Ce sont des chants dignes de Dieu, de la nature !… C’est un chant grand, un chant créateur !… Ce chant, c’est la force, la puissance ; ce chant, c’est l’immortalité… Que pourrais-tu faire de plus grand, toi, Dieu ?… Vois comme je tire mes pensées de moi-même ; je les incarne en mots ; elles volent, se disséminent dans les cieux, roulent, jouent et étincellent… Elles sont déjà loin, et je les sens encore ; je savoure leurs charmes ; je sens leurs contours dans la main, je devine leurs mouvemens par ma pensée.
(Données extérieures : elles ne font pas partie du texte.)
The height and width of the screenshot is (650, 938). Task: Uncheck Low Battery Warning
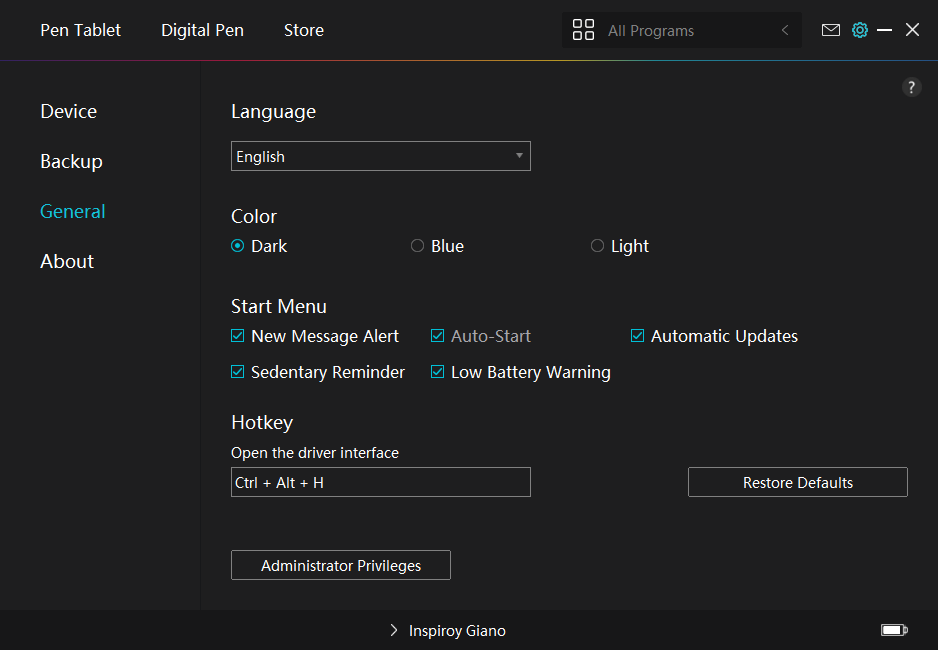[x=438, y=372]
Je vous aime, mes enfans poétiques !… mes pensées !… mes étoiles !… mes sentimens !… mes orages !… Au milieu de vous je me tiens comme un père au sein de sa famille ; vous m’appartenez tous !…

Je vous foule aux pieds, vous tous, poètes, vous tous, sages et prophètes, idoles du monde ! Revenez contempler les créations de vos ames ! — Que vos oreilles et vos cœurs retentissent des justes et bruyans applaudissemens des hommes, que vos fronts rayonnent de tout l’éclat de votre gloire ; et tous les concerts des éloges, tous les ornemens de vos couronnes, recueillis dans tant de siècles et de nations, ne vous procureront pas la félicité et la puissance que je sens aujourd’hui dans cette nuit solitaire, quand je chante seul au fond de mon ame, quand je ne chante que pour moi seul.
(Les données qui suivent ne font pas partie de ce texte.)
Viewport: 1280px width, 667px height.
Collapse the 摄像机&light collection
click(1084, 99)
Oui, je suis sensible, je suis puissant et fort de raison : jamais je n’ai senti comme dans ces instans. — Ce jour est mon zénith, ma puissance atteindra aujourd’hui son apogée. Aujourd’hui je reconnaîtrai si je suis le plus grand de tous… ou seulement un orgueilleux. Ce jour est l’instant de la prédestination. — J’étends plus puissamment les ailes de mon ame. — C’est le moment de Samson, quand aveugle et dans les fers il méditait au pied d’une colonne. Loin d’ici ce corps de boue ; esprit, je revêtirai des ailes !… Oui, je m’envolerai !… je m’envolerai de la sphère des planètes et des étoiles, et je ne m’arrêterai que là où se séparent le créateur et la nature.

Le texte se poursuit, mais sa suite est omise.